Manufacturing is especially sensitive to trade disputes, which can raise costs, disrupt supply chains and depress foreign demand. Last month, the administration increased tariffs on $200 billion worth of imports from China. The president has also threatened to impose tariffs on imports from Mexico, beginning next week.
“There’s increasing evidence that the ongoing trade war here is beginning to have some tangible effects on the U.S. economy,” said Tim Quinlan, a senior economist at Wells Fargo Securities. “We’re not on the edge of the cliff here. But the pace of expansion in [manufacturing] is the slowest of the Trump era.”
The picture is different in the much larger services sector, where tariffs seem to be taking less of a toll. An index of service activity released on Wednesday showed accelerating growth. More than three-quarters of the jobs added in April were in the services sector.
“The question moving forward is whether or not slowing growth in the goods sector could pull down the services sector,” said Martha Gimbel, director of economic research at Indeed Hiring Lab. “Goods industries in general are more sensitive to trade wars, commodity prices and other unpredictable factors.”
An escalation of the trade battle with Mexico could be especially damaging to the auto industry.
“I don’t think it’s possible to overstate how integrated the North American manufacturing process is,” Quinlan said. “Quintessentially ‘American-made’ vehicles rely on parts made in Mexico. So Ford’s F-150, for example, is 15% Mexican made. Forty-four percent of the Chevy Silverado comes from Mexico. So supply chain disruptions here could really pose significant harms to U.S. business interests.”
That worries central bankers, who are eager to keep the economy growing in the face of rising trade tensions.
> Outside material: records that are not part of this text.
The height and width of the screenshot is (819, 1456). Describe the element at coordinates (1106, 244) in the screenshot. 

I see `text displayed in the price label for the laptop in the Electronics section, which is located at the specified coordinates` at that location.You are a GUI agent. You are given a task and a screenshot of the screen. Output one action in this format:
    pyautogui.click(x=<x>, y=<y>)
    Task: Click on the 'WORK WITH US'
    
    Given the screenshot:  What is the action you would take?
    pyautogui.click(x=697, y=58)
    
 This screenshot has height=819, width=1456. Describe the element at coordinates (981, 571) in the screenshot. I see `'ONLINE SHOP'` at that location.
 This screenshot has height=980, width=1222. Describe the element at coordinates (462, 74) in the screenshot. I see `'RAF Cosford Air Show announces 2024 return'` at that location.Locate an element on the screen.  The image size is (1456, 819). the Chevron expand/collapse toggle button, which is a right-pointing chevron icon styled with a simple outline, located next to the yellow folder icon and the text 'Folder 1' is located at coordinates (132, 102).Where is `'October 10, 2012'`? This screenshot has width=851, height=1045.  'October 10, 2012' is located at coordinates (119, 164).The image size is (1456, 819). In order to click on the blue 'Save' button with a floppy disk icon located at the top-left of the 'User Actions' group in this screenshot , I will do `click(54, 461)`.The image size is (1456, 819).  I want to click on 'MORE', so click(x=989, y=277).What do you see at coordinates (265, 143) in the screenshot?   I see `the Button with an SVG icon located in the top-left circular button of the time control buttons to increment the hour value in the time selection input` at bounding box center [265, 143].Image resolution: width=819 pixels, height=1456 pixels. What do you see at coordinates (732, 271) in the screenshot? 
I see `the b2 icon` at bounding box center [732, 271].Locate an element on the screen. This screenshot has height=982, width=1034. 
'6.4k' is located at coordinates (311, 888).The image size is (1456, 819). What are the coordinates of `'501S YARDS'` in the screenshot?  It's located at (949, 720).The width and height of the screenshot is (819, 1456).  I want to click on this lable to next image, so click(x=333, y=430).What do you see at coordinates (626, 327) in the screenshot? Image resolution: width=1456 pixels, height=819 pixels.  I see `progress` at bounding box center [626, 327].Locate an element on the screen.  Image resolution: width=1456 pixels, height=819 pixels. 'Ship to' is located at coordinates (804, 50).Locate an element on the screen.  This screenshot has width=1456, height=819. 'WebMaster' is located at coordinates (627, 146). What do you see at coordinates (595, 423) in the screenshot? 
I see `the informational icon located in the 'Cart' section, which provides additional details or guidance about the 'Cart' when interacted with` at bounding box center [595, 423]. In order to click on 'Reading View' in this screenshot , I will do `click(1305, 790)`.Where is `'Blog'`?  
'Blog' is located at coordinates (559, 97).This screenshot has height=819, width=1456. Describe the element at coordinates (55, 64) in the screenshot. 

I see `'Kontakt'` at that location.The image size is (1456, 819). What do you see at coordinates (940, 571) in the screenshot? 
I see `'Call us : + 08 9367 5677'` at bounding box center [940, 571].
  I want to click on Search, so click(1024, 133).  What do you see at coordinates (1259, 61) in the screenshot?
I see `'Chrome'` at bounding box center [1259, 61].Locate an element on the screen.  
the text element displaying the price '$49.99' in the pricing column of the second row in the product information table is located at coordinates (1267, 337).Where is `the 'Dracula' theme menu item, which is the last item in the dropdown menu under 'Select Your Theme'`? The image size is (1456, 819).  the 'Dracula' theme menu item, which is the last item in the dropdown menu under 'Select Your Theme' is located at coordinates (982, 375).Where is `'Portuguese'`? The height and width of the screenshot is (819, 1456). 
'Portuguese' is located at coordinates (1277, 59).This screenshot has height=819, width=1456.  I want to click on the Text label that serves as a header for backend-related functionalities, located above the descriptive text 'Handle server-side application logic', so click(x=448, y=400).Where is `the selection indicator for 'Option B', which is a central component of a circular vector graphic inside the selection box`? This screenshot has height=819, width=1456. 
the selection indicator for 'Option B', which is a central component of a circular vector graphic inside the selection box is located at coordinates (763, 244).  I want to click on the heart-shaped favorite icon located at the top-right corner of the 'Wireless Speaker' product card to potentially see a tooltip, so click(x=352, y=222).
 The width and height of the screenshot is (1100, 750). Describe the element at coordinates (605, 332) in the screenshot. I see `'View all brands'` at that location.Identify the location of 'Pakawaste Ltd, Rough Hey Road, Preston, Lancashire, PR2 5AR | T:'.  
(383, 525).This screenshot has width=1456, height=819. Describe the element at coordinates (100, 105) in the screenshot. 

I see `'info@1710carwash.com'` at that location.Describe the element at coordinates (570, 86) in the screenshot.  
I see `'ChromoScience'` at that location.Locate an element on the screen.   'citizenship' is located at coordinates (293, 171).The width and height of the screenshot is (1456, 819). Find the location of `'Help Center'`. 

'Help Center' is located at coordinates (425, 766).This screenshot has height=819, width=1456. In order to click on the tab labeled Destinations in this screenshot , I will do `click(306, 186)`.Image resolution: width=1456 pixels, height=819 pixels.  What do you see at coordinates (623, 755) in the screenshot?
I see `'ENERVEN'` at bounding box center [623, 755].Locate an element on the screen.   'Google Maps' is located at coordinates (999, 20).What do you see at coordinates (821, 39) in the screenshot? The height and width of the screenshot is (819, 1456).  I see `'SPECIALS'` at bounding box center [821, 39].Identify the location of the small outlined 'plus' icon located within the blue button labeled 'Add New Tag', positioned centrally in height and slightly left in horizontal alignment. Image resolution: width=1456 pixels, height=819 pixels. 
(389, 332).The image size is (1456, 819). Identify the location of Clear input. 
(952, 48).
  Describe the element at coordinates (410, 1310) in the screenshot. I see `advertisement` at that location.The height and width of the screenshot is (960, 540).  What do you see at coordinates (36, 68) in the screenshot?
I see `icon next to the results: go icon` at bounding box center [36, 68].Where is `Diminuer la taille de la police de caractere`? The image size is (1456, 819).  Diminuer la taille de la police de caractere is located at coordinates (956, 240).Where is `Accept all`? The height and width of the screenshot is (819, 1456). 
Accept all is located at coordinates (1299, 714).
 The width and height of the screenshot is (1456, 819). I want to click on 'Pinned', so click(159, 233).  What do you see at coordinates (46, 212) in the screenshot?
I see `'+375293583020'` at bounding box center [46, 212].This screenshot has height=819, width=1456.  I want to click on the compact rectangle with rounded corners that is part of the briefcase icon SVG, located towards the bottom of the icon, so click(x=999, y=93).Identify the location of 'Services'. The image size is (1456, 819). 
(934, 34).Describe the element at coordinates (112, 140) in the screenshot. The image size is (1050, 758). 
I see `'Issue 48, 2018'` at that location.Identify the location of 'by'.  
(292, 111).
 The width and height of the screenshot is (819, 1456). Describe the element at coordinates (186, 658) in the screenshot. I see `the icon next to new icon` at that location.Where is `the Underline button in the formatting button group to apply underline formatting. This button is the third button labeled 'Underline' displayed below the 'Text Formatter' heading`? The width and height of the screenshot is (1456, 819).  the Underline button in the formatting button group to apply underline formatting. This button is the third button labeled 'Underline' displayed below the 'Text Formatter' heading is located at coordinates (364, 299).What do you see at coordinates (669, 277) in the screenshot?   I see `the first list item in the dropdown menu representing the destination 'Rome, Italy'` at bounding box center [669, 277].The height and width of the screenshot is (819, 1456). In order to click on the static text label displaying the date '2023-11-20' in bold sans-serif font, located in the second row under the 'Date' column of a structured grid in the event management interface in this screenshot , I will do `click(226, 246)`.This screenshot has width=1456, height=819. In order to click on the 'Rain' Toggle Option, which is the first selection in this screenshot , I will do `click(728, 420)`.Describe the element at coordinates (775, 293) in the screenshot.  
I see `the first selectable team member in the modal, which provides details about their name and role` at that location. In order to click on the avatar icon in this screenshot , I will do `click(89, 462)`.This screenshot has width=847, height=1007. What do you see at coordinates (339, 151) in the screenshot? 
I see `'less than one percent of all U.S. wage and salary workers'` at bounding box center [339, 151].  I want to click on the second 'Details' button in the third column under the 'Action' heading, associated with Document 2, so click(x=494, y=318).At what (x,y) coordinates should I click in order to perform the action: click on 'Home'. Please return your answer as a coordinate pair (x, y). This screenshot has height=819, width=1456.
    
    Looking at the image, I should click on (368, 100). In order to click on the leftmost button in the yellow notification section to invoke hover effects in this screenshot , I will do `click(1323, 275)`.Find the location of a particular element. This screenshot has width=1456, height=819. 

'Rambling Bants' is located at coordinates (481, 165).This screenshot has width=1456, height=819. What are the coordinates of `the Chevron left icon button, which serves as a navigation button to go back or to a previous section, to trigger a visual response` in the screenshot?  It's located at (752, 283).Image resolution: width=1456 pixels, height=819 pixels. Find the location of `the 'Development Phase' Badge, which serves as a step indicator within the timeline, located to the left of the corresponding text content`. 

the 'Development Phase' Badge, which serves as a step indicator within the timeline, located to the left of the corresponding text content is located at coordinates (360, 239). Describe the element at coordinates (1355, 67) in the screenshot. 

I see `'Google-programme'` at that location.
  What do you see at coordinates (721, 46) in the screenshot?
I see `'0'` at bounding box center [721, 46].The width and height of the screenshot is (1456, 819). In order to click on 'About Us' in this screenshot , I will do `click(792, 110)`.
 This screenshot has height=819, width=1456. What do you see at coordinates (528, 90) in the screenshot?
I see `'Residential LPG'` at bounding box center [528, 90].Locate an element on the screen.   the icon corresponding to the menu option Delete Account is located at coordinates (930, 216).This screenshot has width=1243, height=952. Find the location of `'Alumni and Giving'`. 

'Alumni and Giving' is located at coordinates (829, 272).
“We don’t know how or when these issues will be resolved,” Federal Reserve Chairman Jerome Powell said this week. “We are closely monitoring the implications of these developments for the U.S. economic outlook and, as always, we will act as appropriate to sustain the expansion.”
The Fed’s interest rate-setting committee is set to meet in less than two weeks.
One thing policymakers will be watching in Friday’s jobs report is the labor force participation rate, which declined in both March and April. Less than 63% of the eligible population is currently working or looking for work. Unless more people who are on the sidelines can be lured back into the workforce, it will be difficult to maintain a robust pace of hiring.
Wages have also been inching up, although not as fast as one might expect, given the rock-bottom unemployment rate. For the year ending in April, wages rose by an average of 3.2%.